→ EXERCISE INSTRUCTIONS
Rewrite the listing from the line with "You are a computer-use agent. The image size is (766, 240)." to the line with "Screen dimensions: 870x738", swapping "Cut Plot" for "Trim Plot" and keeping everything else the same. Omit the pictures from your answer.
---- SUPPLIED MATERIAL
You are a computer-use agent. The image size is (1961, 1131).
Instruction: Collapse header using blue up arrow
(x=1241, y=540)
--------
---- SUPPLIED MATERIAL
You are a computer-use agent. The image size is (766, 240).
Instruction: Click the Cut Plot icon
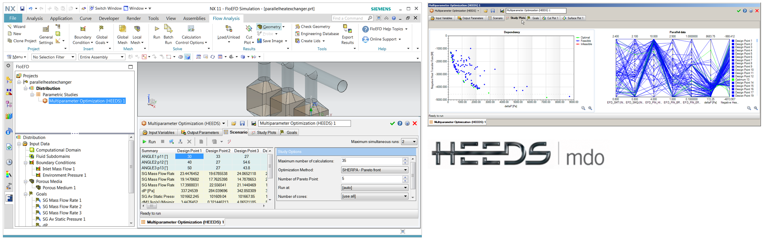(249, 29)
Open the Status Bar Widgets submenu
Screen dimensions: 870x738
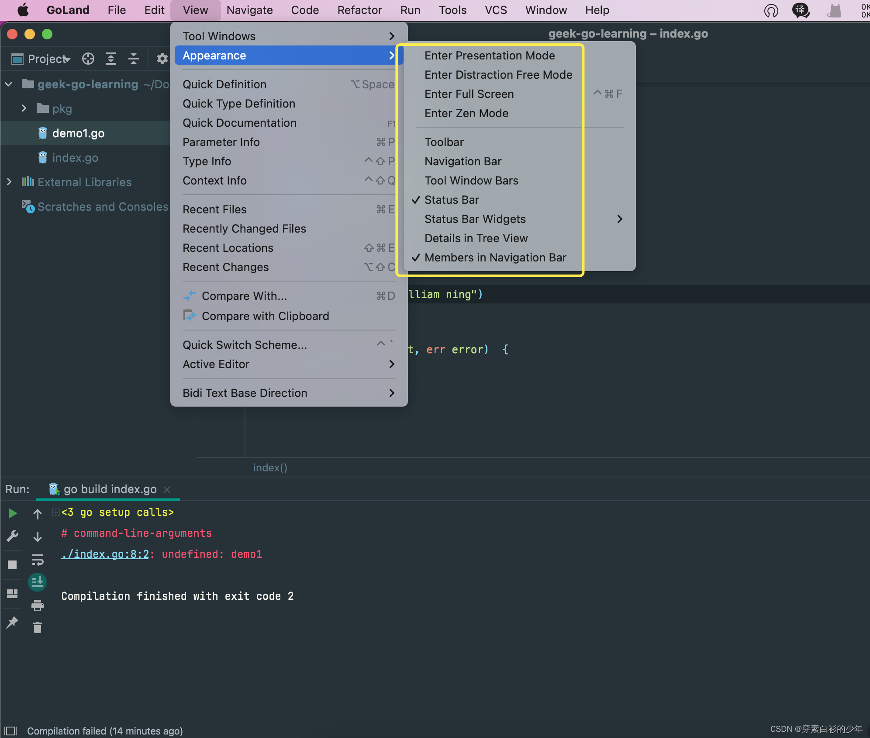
--------
→ ANSWER TO THE PROBLEM
You are a computer-use agent. The image size is (766, 240).
Instruction: Click the Trim Plot icon
(249, 29)
Open the Status Bar Widgets submenu
Screen dimensions: 870x738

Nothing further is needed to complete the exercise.